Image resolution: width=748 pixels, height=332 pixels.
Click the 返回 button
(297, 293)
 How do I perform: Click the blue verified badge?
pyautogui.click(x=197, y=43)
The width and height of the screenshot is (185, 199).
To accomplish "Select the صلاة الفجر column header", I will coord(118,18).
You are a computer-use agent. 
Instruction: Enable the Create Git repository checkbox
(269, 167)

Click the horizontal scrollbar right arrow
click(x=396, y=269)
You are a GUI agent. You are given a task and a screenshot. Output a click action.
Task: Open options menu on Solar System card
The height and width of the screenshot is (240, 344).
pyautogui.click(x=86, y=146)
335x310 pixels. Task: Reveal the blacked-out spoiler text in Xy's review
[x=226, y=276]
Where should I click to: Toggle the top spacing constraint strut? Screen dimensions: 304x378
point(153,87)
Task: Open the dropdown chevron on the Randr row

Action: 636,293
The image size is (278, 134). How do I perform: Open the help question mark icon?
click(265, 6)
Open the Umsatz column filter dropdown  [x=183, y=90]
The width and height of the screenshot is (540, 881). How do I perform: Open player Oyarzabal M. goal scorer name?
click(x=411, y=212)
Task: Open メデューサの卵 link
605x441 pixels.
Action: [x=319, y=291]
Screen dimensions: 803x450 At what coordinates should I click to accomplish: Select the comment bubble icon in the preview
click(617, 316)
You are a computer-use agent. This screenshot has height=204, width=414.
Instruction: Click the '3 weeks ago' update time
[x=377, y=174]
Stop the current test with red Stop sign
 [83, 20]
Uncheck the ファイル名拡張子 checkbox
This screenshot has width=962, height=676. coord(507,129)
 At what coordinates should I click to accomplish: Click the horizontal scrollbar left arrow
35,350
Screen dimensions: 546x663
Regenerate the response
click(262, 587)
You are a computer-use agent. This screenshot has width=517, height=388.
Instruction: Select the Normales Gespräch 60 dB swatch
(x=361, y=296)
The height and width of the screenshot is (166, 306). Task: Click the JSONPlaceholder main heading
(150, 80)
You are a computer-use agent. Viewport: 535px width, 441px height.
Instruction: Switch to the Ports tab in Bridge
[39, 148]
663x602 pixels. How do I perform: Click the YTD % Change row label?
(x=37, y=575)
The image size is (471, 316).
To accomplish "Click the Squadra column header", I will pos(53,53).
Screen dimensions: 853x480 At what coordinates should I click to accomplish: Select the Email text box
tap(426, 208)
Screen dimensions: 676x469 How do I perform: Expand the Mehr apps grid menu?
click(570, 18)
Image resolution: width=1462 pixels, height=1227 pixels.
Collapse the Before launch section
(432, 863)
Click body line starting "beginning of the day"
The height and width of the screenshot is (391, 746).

────────────────

## What needs to be done
Print the records once more, exactly as they were given.

## Your response
Image resolution: width=748 pixels, height=332 pixels.
Click the 返回 button
(297, 293)
 How do I perform: Click the blue verified badge?
pyautogui.click(x=197, y=43)
The width and height of the screenshot is (185, 199).
To accomplish "Select the صلاة الفجر column header", I will coord(118,18).
You are a computer-use agent. 
Instruction: Enable the Create Git repository checkbox
(269, 167)

Click the horizontal scrollbar right arrow
click(x=396, y=269)
You are a GUI agent. You are given a task and a screenshot. Output a click action.
Task: Open options menu on Solar System card
The height and width of the screenshot is (240, 344).
pyautogui.click(x=86, y=146)
335x310 pixels. Task: Reveal the blacked-out spoiler text in Xy's review
[x=226, y=276]
Where should I click to: Toggle the top spacing constraint strut? Screen dimensions: 304x378
point(153,87)
Task: Open the dropdown chevron on the Randr row

Action: 636,293
The image size is (278, 134). How do I perform: Open the help question mark icon?
click(265, 6)
Open the Umsatz column filter dropdown  [x=183, y=90]
The width and height of the screenshot is (540, 881). How do I perform: Open player Oyarzabal M. goal scorer name?
click(x=411, y=212)
Task: Open メデューサの卵 link
605x441 pixels.
Action: [x=319, y=291]
Screen dimensions: 803x450 At what coordinates should I click to accomplish: Select the comment bubble icon in the preview
click(617, 316)
You are a computer-use agent. This screenshot has height=204, width=414.
Instruction: Click the '3 weeks ago' update time
[x=377, y=174]
Stop the current test with red Stop sign
 [83, 20]
Uncheck the ファイル名拡張子 checkbox
This screenshot has width=962, height=676. coord(507,129)
 At what coordinates should I click to accomplish: Click the horizontal scrollbar left arrow
35,350
Screen dimensions: 546x663
Regenerate the response
click(262, 587)
You are a computer-use agent. This screenshot has width=517, height=388.
Instruction: Select the Normales Gespräch 60 dB swatch
(x=361, y=296)
The height and width of the screenshot is (166, 306). Task: Click the JSONPlaceholder main heading
(150, 80)
You are a computer-use agent. Viewport: 535px width, 441px height.
Instruction: Switch to the Ports tab in Bridge
[39, 148]
663x602 pixels. How do I perform: Click the YTD % Change row label?
(x=37, y=575)
The image size is (471, 316).
To accomplish "Click the Squadra column header", I will pos(53,53).
Screen dimensions: 853x480 At what coordinates should I click to accomplish: Select the Email text box
tap(426, 208)
Screen dimensions: 676x469 How do I perform: Expand the Mehr apps grid menu?
click(570, 18)
Image resolution: width=1462 pixels, height=1227 pixels.
Collapse the Before launch section
(432, 863)
Click body line starting "beginning of the day"
The height and width of the screenshot is (391, 746).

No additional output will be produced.